Attached garage?  I would assume if attic access hatch in garage then there is a wall between garage attic and house, covered with 1/2" (min) gwb. Essentially garage and it's attic is separated from the house through to roof.  That is what I interpret code to require.

I can't see anything not to code in the low vent and high exhaust fan.


----------



## Lipets (Jul 2, 2022)

No all the attics in the development are not seperated.


----------



## bill1952 (Jul 2, 2022)

Well, I thought that was required. Maybe there is a way around that. Is garage ceiling 5/8 drywall? If so, I thought the hatch would not be allowed.


----------



## Lipets (Jul 2, 2022)

all the homes have a hatch to a storage deck over garage


----------



## ICE (Jul 2, 2022)

What year was the home built?


----------



## Lipets (Jul 3, 2022)

they are all the same for last ten years with this design


----------



## TheCommish (Jul 3, 2022)

Your neighbors house? Their problem not yours, stay in your lane.


----------



## Lipets (Jul 3, 2022)

ok so his house burns and takes mine with it, that was so unhelp full


----------



## bill1952 (Jul 3, 2022)

As best as I can tell from information presented,  both your house and your neighbors house do not comply with code because ther is not a layer of drywall on the garage side of the the wall (or wall and garage ceiling) between them, ground to roof. At least the hatch compromises that little bit of protection.

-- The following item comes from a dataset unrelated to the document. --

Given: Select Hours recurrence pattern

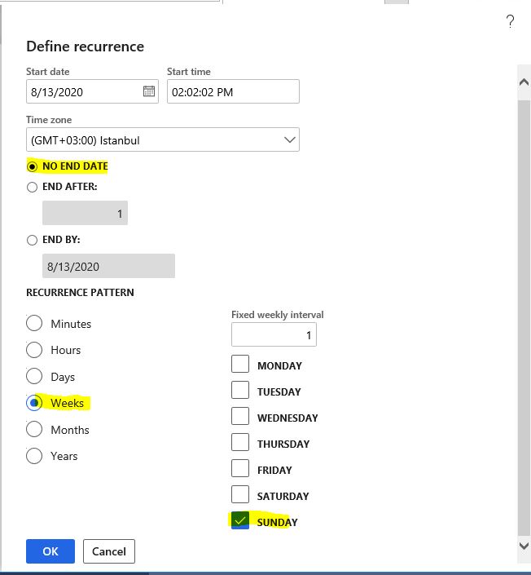Looking at the screenshot, I should tap(34, 349).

If a fire started in their garage, it's going to find oxygen with or without the vents and fans.  Maybe they would speed up growth a teeny bit, but they also might keep garage tenable for a minute or two longer. I don't to think they would be make much difference.

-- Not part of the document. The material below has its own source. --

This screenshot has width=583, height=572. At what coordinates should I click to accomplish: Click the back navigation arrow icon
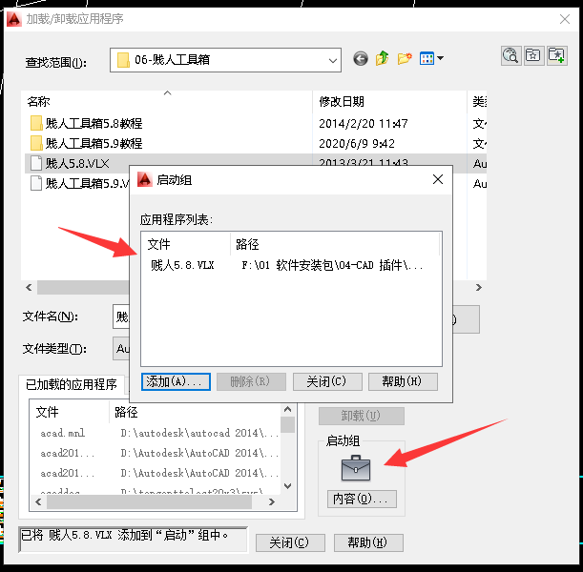[x=361, y=59]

Now, if he's barbecuing in his garage or deep frying a turkey - a classic every Thanksgiving - watch out.


----------



## ICE (Jul 3, 2022)

It depends on the way code was interpreted when the house was built.  There has been a typical requirement for 5/8" type X drywall on the garage side of the wall between the house and garage.  That separation was supposed to extend through the attic to the roof sheathing. However, the lid in a garage could be covered with 5/8" type X along with the walls that support the lid and achieve the same result as a separation extending through the attic.

Some jurisdictions would not allow an access through a protected lid.  Other jurisdictions would allow an access as long as it was 5/8" type X drywall.

Code has changed and the wall between the house/attic and garage now requires 1/2 drywall.


----------



## TheCommish (Jul 4, 2022)

Lipets said:


> ok so his house burns and takes mine with it, that was so unhelp full


The chance of the neghbor house burning your house down are the same with or without the vents and fans.


----------